··· Ausgangsdokument

Mit einem Antrag bei der Bezirksregierung: Nachdem der Füllstand unter 50 Prozent gesunken ist, möchte der Aggerverband jetzt die eigentlich vorgeschriebene Mindestabgabemenge der Wiehltalsperre unterschreiten – das heißt weniger Wasser als vorgesehen an die Wiehl abgeben. Darüber hinaus beteiligt sich der Verband an einem Forschungsprojekt, durch das neue Spielregeln bei Niedrigwasser festgelegt werden sollen. „Es soll ein zusätzlicher Parameter eingeführt werden, der es uns ermöglicht, unsere Talsperren bei niedrigeren Wasserständen besser zu bewirtschaften“, erklärt Scheuer. Das würde heißen: weniger Wasser für die Flüsse hinter den Trinkwassertalsperren.
Was bedeutet das für die Flüsse?

······

Ziel der Aufgabe
Führen Sie den Text über die Mindestabgabe der Wiehltalsperre im Anschluss an seinen letzten Satz fort.

··· Datenzeilen

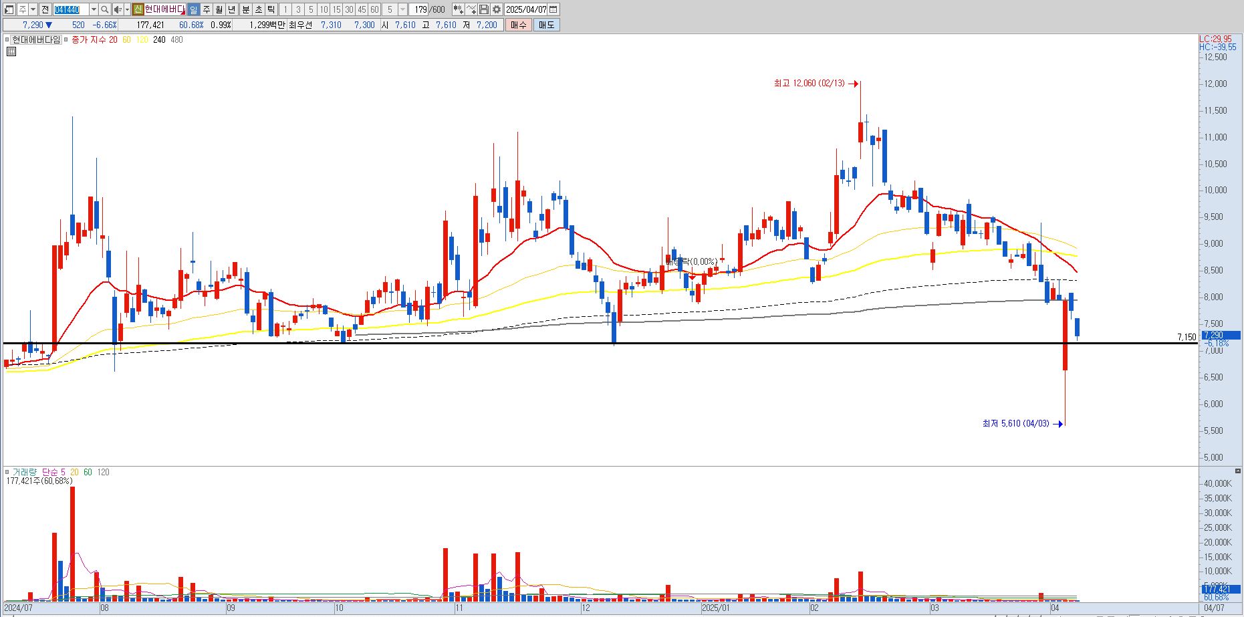Open the speaker options dropdown arrow

[x=127, y=9]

······

Gelöste Aufgabe
Wenn die Talsperren weniger Wasser abgeben, kann der Fluss als Lebensraum in Gefahr sein, weil der Pegel sinkt. Ein Beispiel aus dem Sommer sind jene Flussläufe, die anders als Agger oder Wiehl nicht an eine Talsperre angeschlossen sind. Sie waren wie die Dörspe zwischen Bergneustadt und Derschlag ausgetrocknet. Ein Problem, das auch der Verband sieht. Im Zweifel, sagt Scheuer, gehe aber die Sicherung der Trinkwasserversorgung vor.
Was ist mit Plänen für neue Talsperren?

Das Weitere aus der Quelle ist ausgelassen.